TeliaSonera deal in Nepal raises new questions

Published: 11 Oct 2012 11:43 GMT+02:00
Updated: 11 Oct 2012 11:43 GMT+02:00

Nordic telecom firm TeliaSonera has been hit with new revelations about suspicious business practices in Asia, this time stemming from a complex deal with a firm tied to the former ruling family in Nepal.

According to Swedish business magazine Veckans Affärer, the 4.2 billion kronor ($624 million) TeliaSonera paid in 2008 for its stake in Nepalese telecom operator Ncell ended up with a company controlled by to Raj Bahadur Singh, the son-in-law of the deposed king.

The money was funneled through a number of shell companies in several countries, including Kazakhstan and Cyprus, the magazine reports.

The magazine describes Bahadur Singh's 2004 acquisition of Ncell as a "confiscation" whereby he took over the company from two other shareholders just prior to Ncell being awarded licences to operate mobile phone networks in the country.

Authorities have recently launched a probe into TeliaSonera's purchase of Ncell and its ties to the king's son-in-law stemming from suspicions of bribery, corruption, and tax fraud, according to Vekans Affärer.
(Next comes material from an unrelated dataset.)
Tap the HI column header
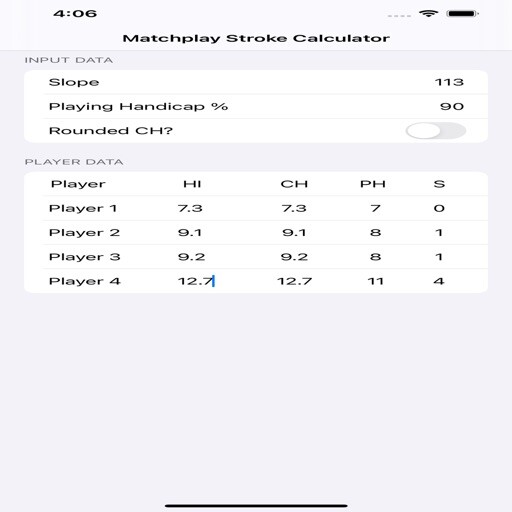 click(x=192, y=184)
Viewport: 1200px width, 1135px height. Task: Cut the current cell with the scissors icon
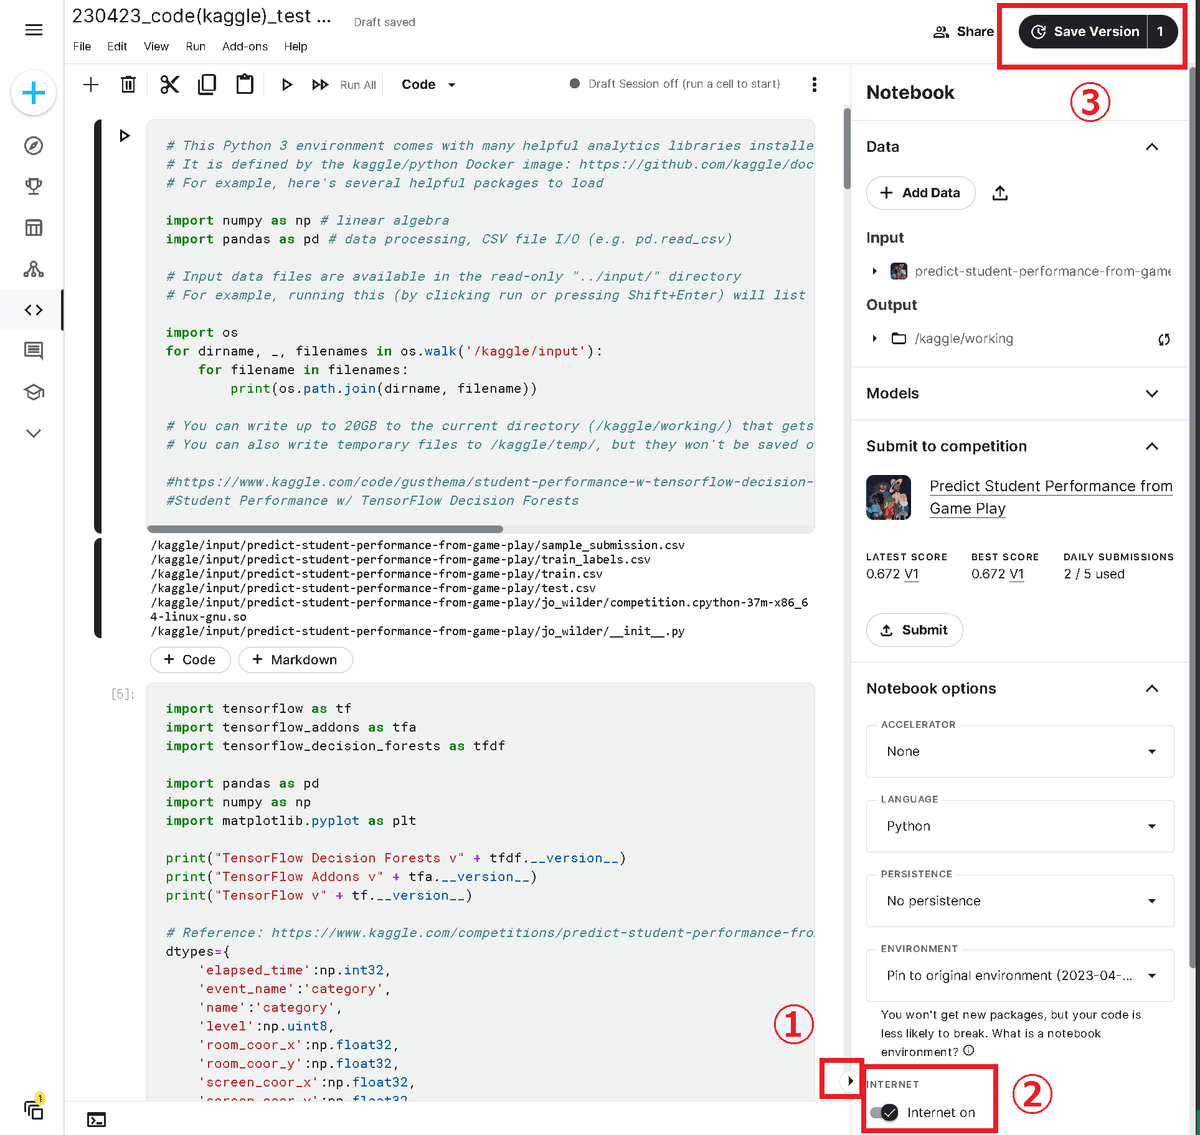(169, 84)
However, TeliaSonera claimed the report contained "a number of errors and speculation", claiming Ncell was bought through Visor, an established investment firm in Kazakhstan.

"We were not able to review the material before it was published so we're now reviewing the article," company spokesperson Thomas Jönsson told the TT news agency.

The revelations are the latest in a string of reports which have raised questions about deals struck abroad by TeliaSonera, in which the Swedish state has the largest ownership stake.

Swedish prosecutors recently launched a corruption investigation into a deal forged between TeliaSonera and a company in Uzbekistan with links to the family of the former Soviet republic's authoritarian president.

Telecoms consultant Bengt Nordström explained that TeliaSonera has likely sought to do business with questionable regimes for from its home region because of the allure of higher profits.

"In the west, mobile phone penetration is over 100 percent and there is a lot of competition," he told the TT news agency.

"That they instead look to emerging markets is a trend that's been ongoing for the last ten years."

According to Nordström, most companies conclude that the upside of new profits outweigh the downsides of having ties to governments which have come under fire for corruption or rights abuses.

He explained that the Swedish government has previously viewed the export of technology to non-democratic countries as a first step in democratic development.

"The [Swedish] state, as an owner of Telia, acts and thinks today, and considering the media's treatment of Telia, may decide that they can no longer be owners of operations east of Finland and south of the Alps," said Nordström.